= TASK DIRECTIONS =
From the article on pushing and flowing in SEO, reproduce the passage starting at "When Twitter came" and ending at "to jump in.", word for word.

= SELECTION =
## BEGIN

When to Push and When to Flow in SEO

mountain climber
 CC BY 2.0

There are two seemingly contradictory approaches to life success. Okay, there are more like four billion approaches and possibly even more contradictions, but follow along with me anyway.

The one school of thought says that those who find the most success in life are those who push their way up the mountains of adversity. They’re the fighters. The never give-uppers. The try-try-againers. We’ll call these the type As.

Alternately, you’ll find those who argue that success comes to those who go with the flow of the current. They’re the adapters. The que-sera-seras. The feel-it-outers. These will be our type Bs.

Of course, as we all know, it really takes both. And in the business world, as in life, SEOs are best positioned for success if they consider when to forge the path ahead and when to ride the wave.

But before I continue, please know what I’m not talking about. Pushing your way toward success isn’t about being inflexible or exhausting. And going with the flow isn’t about giving up or not trying. Oh, I guess that is what I’m talking about. Success in life and business isn’t rooted in extremism. It’s about fitting the approach to the situation. Too simple? Well what about in the following sticky situations of search engine optimization?

In Online Marketing

When Twitter came around in 2006, who knew it would explode into the booming utility it is today? But today we can see the gap between the early adapters, like Dell and Zappos, and those who joined the party late. It’s worth noting that it’s never too late to jump in.

## END

= SOURCE DATA =
## BEGIN

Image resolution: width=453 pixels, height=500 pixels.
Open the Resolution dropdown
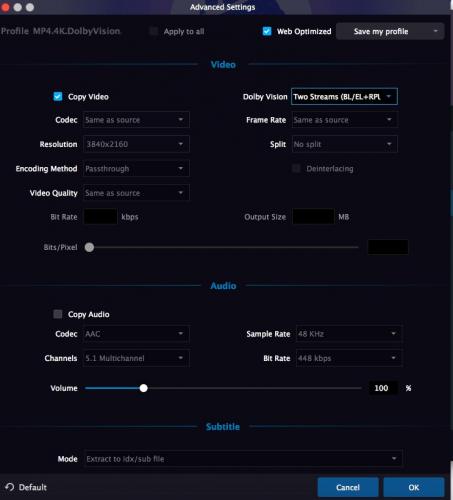(136, 144)
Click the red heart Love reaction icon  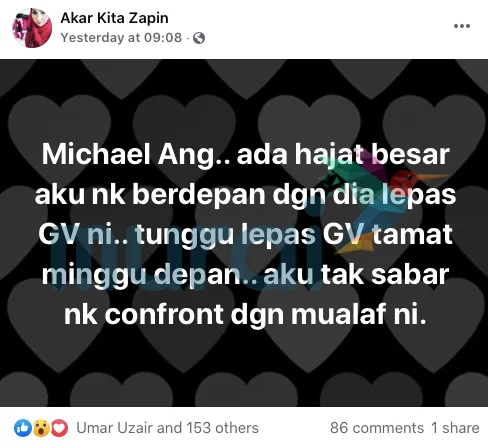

## END

= RESULT OF THE EXERCISE =
When Twitter came around in 2006, who knew it would explode into the booming utility it is today? But today we can see the gap between the early adapters, like Dell and Zappos, and those who joined the party late. It’s worth noting that it’s never too late to jump in.